>> START Stored records

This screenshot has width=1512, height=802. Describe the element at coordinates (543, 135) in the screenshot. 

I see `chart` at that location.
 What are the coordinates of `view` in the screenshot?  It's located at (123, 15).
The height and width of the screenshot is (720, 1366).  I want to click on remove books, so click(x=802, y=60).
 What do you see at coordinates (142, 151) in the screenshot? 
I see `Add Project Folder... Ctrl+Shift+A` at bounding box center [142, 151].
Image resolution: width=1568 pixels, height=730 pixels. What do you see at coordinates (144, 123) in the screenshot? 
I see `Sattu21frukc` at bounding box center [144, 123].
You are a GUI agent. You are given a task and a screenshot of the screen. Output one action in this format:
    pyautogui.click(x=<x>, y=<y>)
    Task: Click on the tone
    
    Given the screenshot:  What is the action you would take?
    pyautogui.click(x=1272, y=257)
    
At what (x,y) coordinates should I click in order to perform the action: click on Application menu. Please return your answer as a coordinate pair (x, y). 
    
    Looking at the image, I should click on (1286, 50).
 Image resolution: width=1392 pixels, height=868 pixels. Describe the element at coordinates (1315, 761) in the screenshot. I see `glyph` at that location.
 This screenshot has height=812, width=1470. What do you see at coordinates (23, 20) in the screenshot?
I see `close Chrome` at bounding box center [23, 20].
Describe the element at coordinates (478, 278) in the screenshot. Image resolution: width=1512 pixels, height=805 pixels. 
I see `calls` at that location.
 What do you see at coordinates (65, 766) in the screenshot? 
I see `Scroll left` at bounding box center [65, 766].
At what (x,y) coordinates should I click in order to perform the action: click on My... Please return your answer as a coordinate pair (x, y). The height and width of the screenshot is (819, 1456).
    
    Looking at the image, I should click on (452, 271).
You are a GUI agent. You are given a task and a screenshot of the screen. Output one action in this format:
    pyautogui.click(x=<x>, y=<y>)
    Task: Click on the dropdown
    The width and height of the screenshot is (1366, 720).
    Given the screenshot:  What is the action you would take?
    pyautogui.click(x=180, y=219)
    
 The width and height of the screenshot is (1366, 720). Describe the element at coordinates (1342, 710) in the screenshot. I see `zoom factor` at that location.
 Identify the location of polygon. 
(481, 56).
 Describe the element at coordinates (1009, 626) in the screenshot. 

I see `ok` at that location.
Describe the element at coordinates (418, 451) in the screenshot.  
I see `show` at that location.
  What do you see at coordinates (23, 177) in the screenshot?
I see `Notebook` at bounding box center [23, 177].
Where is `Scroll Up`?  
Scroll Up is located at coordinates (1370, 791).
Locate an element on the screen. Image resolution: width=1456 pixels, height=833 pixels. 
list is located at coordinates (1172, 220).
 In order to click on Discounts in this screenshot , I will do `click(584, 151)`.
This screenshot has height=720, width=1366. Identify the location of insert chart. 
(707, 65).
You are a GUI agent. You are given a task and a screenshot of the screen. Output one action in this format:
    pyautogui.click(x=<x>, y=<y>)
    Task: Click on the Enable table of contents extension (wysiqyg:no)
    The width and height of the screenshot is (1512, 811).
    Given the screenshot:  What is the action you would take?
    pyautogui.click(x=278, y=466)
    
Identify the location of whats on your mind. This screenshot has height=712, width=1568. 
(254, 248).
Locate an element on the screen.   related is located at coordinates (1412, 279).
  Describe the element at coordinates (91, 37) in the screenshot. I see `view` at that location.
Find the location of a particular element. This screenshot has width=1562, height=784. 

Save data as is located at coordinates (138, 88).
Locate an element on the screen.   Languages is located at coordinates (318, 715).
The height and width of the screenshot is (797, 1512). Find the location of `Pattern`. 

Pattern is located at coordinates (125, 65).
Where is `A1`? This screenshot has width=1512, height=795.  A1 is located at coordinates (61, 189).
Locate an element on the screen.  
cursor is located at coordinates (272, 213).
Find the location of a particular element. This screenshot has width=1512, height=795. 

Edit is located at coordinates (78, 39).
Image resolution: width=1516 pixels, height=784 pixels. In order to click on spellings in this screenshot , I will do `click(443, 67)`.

>> END Stored records

:: What is required ::
Reproduce the listing word for word, from its first line up to and including the line that contains "center [144, 123].".

:: Solution to this exercise ::
This screenshot has width=1512, height=802. Describe the element at coordinates (543, 135) in the screenshot. 

I see `chart` at that location.
 What are the coordinates of `view` in the screenshot?  It's located at (123, 15).
The height and width of the screenshot is (720, 1366).  I want to click on remove books, so click(x=802, y=60).
 What do you see at coordinates (142, 151) in the screenshot? 
I see `Add Project Folder... Ctrl+Shift+A` at bounding box center [142, 151].
Image resolution: width=1568 pixels, height=730 pixels. What do you see at coordinates (144, 123) in the screenshot? 
I see `Sattu21frukc` at bounding box center [144, 123].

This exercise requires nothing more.